Coronavirus : un étudiant malgache en Chine raconte son quotidien

Après avoir atterri à l’université de Qingdao au début du mois de janvier, Eric Tanjona, un étudiant malgache en tourisme a finalement opté pour Guangzhou ou Canton, le dragon de la Chine du Sud, au moment où le Coronavirus a fait parler de lui. Actuellement confiné dans sa chambre et en pleine appréhension, il raconte son quotidien.

*Les Nouvelles : Etant un étudiant à l’université de Qingdao, comment se fait-il que vous soyez actuellement à Guandzhou ?

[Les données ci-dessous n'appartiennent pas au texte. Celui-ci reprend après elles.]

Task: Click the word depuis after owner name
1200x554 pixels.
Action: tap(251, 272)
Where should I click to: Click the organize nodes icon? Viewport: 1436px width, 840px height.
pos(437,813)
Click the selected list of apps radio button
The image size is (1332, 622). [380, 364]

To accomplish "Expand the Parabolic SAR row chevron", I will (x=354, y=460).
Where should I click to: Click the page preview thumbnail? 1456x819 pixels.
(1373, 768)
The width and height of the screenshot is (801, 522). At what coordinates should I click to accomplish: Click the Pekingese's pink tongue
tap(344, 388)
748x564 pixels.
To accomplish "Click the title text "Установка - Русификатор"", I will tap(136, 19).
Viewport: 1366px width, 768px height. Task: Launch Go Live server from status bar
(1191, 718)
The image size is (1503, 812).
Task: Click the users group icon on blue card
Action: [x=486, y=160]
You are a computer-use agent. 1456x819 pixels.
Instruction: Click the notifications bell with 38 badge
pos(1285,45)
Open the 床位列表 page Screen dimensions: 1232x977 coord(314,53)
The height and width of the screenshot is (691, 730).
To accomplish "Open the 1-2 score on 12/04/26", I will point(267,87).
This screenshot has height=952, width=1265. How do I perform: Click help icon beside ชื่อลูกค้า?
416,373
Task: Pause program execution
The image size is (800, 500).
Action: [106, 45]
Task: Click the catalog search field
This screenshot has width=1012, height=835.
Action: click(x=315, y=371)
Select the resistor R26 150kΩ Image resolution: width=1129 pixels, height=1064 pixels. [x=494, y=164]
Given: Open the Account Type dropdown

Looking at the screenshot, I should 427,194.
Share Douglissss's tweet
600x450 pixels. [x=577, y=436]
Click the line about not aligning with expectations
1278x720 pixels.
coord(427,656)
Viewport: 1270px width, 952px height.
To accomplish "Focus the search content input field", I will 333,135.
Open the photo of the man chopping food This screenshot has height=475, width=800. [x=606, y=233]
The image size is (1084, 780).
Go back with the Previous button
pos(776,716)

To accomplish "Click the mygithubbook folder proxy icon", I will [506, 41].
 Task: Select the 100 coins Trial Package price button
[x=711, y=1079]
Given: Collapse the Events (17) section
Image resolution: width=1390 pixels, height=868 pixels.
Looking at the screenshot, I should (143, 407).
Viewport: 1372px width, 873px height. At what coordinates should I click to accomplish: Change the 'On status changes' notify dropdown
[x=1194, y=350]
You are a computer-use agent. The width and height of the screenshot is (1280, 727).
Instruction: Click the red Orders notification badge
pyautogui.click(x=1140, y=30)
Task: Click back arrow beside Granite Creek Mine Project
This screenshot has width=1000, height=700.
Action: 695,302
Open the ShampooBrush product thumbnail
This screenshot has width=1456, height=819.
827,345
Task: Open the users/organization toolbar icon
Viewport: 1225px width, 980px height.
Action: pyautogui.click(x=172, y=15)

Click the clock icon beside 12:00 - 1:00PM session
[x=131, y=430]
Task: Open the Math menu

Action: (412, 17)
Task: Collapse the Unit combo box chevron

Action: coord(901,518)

– Eric Tanjona : Je suis venu à Guandzhou vers mi-janvier, à la recherche d’une université proposant des matières qui conviennent à mon domaine. C’était en pleine période de la propagation du coronavirus à Wuhan. Puis très vite et tour à tour, les autres grandes villes com­me Guandzhou ont adopté des mesures radicales de confinement et de restriction aux mouvements à leurs habitants, car le coronavirus n’a cessé de prendre de l’ampleur.

* Par quel moyen étiez-vous informé de l’actualité et de l’évolution de la situation ?

– Si je me rappelle bien, Guandzhou a été mise en  quarantaine le 23 janvier. Ensuite, le 24 janvier, par communiqué, l’ambassade malgache en Chine nous a recommandés de garder notre calme face à la situation, de suivre à la lettre les ins­tructions du gouvernement chinois ainsi que d’être toujours vigilants. L’Am­bas­sade nous a donnés deux numéros en cas de besoin.

*Comment vivez-vous ces mesures au quotidien, depuis ?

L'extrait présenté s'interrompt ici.